Naquele momento, o então comandante das Forças Armadas, general Eduardo Villas Bôas, ameaçou o país inteiro com um golpe militar: “Asseguro à Nação que o Exército Brasileiro julga compartilhar o anseio de todos os cidadãos de bem de repúdio à impunidade e de respeito à Constituição, à paz social e à democracia, bem como se mantém atento às suas missões institucionais”. Além de o próprio STF ser golpista, os militares ameaçaram o tribunal para não arriscar que nenhuma divisão interna permitisse que Lula acabasse não indo preso naquele momento.
Nesta terça-feira (25), o STF voltou a analisar pedidos de habeas corpus da defesa de Lula. Dessa vez, Lula já estava preso: exatos 444 dias de prisão política na sede da Polícia Federal em Curitiba. Foram dois pedidos. Um referente a uma decisão monocrática tomada no STF referente, de novo, à prisão em segunda instância. A outra se refere ao pedido de suspeição do então juiz Sérgio Moro.
Os pedidos foram analisados pela Segunda Turma do tribunal, composta pelos ministros Celso de Mello, Gilmar Mendes, Ricardo Lewandowski, Cármen Lúcia e Edson Fachin.

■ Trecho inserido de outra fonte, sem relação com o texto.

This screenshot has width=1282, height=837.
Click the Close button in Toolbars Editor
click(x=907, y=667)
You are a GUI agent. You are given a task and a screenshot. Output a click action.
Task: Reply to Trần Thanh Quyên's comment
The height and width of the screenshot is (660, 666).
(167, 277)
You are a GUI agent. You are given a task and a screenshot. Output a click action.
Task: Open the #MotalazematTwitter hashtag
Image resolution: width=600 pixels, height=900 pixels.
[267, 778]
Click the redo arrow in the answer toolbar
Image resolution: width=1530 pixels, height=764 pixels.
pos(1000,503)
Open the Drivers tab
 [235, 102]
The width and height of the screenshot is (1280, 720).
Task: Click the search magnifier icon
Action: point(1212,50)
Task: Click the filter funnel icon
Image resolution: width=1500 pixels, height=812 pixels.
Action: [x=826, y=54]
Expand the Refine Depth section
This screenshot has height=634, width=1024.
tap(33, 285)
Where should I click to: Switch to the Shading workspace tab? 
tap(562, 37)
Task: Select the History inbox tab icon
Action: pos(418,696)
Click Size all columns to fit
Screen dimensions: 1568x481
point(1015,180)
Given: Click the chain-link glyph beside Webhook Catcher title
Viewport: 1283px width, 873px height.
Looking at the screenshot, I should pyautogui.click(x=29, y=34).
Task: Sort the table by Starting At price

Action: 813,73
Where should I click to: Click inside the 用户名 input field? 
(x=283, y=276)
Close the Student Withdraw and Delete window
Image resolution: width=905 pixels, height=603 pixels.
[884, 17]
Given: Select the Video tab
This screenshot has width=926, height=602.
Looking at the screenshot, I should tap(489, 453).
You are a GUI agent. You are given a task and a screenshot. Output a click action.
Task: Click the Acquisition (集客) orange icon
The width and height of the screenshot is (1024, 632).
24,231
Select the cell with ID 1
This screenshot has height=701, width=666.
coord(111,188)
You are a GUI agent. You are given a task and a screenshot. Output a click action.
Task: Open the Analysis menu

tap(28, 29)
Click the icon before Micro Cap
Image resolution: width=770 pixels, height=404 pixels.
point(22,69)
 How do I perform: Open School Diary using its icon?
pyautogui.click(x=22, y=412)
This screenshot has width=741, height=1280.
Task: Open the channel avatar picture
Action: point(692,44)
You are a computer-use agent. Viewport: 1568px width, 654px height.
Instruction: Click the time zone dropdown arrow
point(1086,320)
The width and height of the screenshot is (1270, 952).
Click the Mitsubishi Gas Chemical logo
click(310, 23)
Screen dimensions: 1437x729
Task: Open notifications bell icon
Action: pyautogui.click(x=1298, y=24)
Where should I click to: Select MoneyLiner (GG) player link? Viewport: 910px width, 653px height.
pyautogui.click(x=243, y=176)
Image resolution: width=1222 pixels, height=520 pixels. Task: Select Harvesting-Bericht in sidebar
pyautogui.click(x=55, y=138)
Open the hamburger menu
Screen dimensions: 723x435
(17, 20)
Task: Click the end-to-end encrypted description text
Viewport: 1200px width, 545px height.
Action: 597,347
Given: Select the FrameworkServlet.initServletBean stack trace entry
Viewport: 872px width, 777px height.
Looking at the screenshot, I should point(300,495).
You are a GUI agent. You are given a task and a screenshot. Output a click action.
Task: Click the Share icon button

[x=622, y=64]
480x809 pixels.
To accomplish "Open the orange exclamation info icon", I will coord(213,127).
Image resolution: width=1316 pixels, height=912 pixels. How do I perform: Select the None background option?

O primeiro foi negado, sendo Lewandowski o único a votar favoravelmente ao pedido da defesa de Lula. Quando chegou a hora de analisar o pedido de suspeição de Moro, o STF executou uma manobra para manter Lula preso.
Primeiro, Gilmar Mendes propôs colocar Lula em liberdade enquanto não fosse analisado o mérito da suspeição de Moro. Depois, esse pedido foi derrotado por três votos a dois: Gilmar Mendes e Ricardo Lewandowski votaram a favor da liberdade para Lula; Cármen Lúcia, Edson Fachin e Celso de Mello votaram contra. Com essa manobra, a votação do mérito da suspeição de Moro ficou para ser feita em agosto.
Essa é uma forma de a burguesia ganhar tempo para contornar o problema criado por Lula. Ficou mais difícil negar a suspeição de Moro depois das revelações feitas pelo Intercept Brasil, caso o STF tome uma decisão assim, estará liberado oficialmente o conluio entre juízes e uma das partes nos processos do Brasil inteiro. Por outro lado, politicamente é impossível para a burguesia permitir a soltura de Lula nesse momento. Solto e fazendo política, Lula abalaria o regime golpista da direita. Outro problema é que a suspeição de Moro seria uma derrota da operação golpista Lava Jato.
Assim, para ganhar tempo e manter Lula preso, a direita mais uma vez manobrou e pisoteou os direitos do ex-presidente. Esse desfecho coloca mais uma vez o problema da mobilização popular para conquistar a liberdade de Lula. Se depender das instituições golpistas, Lula jamais será solto, e soltar Lula é fundamental para derrotar a direita golpista.